Benchmarks

This section presents Charm4py benchmark results using: (a) real examples and miniapps; (b) synthetic test cases to evaluate specific features.

Mini-apps

LeanMD - Molecular Dynamics

We have ported the LeanMD Charm++ mini-app to Charm4py, with all the code written in Python. The physics functions are JIT compiled by Numba. The code is currently available in the leanmd-experimental branch of Charm4py.

Here we compare the performance between the C++ and Python versions. First we ran a strong scaling problem on Blue Waters with 8 million particles, obtaining the following results:

Leanmd strong scaling on Blue Waters

As we can see, the performance and scaling characteristics of Charm4py closely mimic the behavior of the C++ program. The y axis is logarithmic scale, and we can see that performance scales linearly with the number of cores. The average performance difference between Charm4py and Charm++ is 19%.

We also ran a different problem size (51 million particles) and configuration to evaluate performance with very high core counts (131k cores on Blue Waters), obtaining the following results:

Version Time per step (ms)
charm4py 438
Charm++ 458

Here we can see that Charm4py performs better than C++. At this core count, parallel overhead becomes significant and Charm4py benefits from a feature that is not yet implemented in the C++ version of Charm. The feature allows aggregation of receives to local objects in the same section, thus reducing overhead.

Features

Bypass pickling for NumPy and other arrays

This feature is also known as “direct-copy”. As explained in Serialization, it is used when NumPy arrays and other structures supporting the buffer protocol are passed as arguments of remote methods.

To test and evaluate the performance of this feature we wrote a small program (tests/test_dcopy.py) where a chare array is created, and each element sends three large data arrays to the rest of the elements, for a fixed number of iterations.

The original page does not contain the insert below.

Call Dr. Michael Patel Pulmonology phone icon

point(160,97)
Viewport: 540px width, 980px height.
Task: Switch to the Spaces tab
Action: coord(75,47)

The experiment was carried out using 4 cores on a standard Macbook Pro. The results are shown below (for 10 iterations):

Metric Without dcopy With dcopy speedup
Send time (s) 2.406 1.046 2.3002
Receive time (s) 0.372 0.343 1.0845
Total program time (s) 12.72804 11.21846 1.1346
Bytes sent (MB) 1339.892 1339.323 1.0004

Note: this feature is enabled by default with Python 3 and Cython/CFFI layers.